Australian State Pair Launch Sugar Cane Plastic Option

SYDNEY — Sugar cane could be the answer to Australia’s enormous plastic pollution problem, a pair of Sydney-based entrepreneurs say.

About 70 billion pieces of soft “scrunchable” plastics are used in Australia each year, many of which are food packaging.

Very little is recycled, and much of it ends up in landfills or the ocean.

That’s a problem Grounded Packaging set out to solve by creating a food packaging alternative that works like plastic but without any of the harmful impacts to the environment.

Former restaurateur Ben Grant, who co-founded the business with Josh Kempton, knows how difficult it is to find affordable and functional alternatives to plastic.

“We were trying to be as conscious as we could,” said Grant, “but there was a particular pain point in trying to understand packaging and the options available to you.”

“The problems or issues with some of those materials are that they’re costly, prohibitively so … and they’re limited in their functionality.”

That’s what led the pair to develop their BioPE material.

Made from sugar cane fibers, it is entirely recyclable and carbon-negative — meaning more carbon is captured during the process of creating the product used.

It can also store oily and wet foods and liquids forced to rely on plastic packaging in the past.

“One of the reasons why we’re excited about it is the potential that it has to have positive impacts on an enormous scale,” Grant said.

“It can be manufactured using traditional manufacturing equipment, and the raw material is starting to become more and more abundant.”

It’s also far more affordable than other plastic alternatives, at about one-and-a-half times the cost of traditional plastic.
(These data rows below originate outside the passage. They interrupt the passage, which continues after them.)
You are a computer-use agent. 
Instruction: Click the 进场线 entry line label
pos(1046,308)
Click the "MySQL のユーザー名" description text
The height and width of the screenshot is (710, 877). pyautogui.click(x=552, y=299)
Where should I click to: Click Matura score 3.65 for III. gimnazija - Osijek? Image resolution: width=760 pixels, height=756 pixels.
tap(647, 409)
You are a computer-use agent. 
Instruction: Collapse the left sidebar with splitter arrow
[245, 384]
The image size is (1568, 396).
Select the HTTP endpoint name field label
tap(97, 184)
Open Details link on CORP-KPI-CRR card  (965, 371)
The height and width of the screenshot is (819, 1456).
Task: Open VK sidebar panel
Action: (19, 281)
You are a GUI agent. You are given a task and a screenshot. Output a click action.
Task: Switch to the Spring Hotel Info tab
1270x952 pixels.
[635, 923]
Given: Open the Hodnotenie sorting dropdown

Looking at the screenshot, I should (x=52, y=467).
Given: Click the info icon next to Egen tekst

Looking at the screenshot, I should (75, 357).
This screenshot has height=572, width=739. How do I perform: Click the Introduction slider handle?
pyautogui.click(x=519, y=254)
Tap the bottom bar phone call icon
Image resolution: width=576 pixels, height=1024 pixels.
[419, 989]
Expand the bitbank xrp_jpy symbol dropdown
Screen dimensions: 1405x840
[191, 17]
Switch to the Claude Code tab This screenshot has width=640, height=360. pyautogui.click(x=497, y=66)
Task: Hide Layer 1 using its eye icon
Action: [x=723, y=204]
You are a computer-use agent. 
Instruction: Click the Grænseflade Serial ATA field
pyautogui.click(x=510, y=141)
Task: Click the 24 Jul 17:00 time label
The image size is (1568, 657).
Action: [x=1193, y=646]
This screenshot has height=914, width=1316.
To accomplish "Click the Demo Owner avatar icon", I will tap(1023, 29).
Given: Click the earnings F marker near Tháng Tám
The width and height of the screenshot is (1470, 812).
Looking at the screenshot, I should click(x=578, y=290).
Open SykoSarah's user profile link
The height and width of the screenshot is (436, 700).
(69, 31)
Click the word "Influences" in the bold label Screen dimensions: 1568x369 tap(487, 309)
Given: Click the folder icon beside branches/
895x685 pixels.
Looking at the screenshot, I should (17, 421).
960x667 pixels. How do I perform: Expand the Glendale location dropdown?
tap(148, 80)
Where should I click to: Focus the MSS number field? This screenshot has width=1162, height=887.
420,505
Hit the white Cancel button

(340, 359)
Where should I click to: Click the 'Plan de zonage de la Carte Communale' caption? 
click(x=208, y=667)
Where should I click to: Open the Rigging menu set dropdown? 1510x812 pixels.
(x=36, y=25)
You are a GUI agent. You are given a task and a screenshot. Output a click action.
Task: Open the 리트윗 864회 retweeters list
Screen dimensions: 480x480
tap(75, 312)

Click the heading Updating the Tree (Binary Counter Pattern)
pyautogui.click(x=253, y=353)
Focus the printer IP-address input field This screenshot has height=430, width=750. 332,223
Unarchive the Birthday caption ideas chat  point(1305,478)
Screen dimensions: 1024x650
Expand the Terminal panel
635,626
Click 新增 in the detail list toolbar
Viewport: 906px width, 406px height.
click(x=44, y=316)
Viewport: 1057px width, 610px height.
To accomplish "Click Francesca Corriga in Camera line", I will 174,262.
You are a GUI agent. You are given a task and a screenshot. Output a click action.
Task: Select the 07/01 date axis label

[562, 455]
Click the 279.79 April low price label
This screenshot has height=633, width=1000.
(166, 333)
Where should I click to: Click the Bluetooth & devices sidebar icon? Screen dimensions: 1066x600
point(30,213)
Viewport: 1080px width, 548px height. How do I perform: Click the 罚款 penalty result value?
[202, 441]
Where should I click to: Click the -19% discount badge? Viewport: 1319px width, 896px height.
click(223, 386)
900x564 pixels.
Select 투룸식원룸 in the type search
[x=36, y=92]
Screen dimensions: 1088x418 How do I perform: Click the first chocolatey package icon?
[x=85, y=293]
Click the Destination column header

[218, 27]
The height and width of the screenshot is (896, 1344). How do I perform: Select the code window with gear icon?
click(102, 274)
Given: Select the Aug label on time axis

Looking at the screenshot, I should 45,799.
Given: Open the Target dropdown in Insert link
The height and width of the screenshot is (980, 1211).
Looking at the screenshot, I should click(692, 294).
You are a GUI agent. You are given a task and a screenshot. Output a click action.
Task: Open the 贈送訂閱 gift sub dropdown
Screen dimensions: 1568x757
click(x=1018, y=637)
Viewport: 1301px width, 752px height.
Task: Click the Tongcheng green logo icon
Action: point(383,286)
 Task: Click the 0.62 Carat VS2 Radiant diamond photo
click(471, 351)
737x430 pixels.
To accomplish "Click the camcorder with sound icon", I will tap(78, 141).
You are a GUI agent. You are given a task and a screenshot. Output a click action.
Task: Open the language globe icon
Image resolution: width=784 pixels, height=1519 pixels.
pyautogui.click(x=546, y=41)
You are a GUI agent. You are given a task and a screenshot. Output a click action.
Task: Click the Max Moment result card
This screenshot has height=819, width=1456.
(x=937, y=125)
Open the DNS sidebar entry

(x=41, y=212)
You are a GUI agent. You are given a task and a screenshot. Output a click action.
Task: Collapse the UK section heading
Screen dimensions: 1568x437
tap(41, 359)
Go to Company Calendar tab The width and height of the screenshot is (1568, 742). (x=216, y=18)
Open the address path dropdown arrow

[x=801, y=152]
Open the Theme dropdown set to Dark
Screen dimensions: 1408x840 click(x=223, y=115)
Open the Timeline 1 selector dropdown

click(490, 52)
“To put that into context, a lot of the other alternative materials that are on the market currently are anywhere from two to four times the cost,” Grant said.

With the industry rapidly growing, the material should become cost-competitive with plastic in a few years, he says.

The product has been tested with companies in the U.S. and U.K., including London coffee roasters Flying Horse, and is now available to Australian businesses.

Grant said it was no silver bullet, but he hoped it would make sustainable practices more accessible for businesses.

“Plastics are dramatically overused but a lot of businesses feel like it is too complex or too hard to be making changes,” he said.

“I would encourage people to look out here because some exciting technologies are starting to emerge that can help solve the problem.”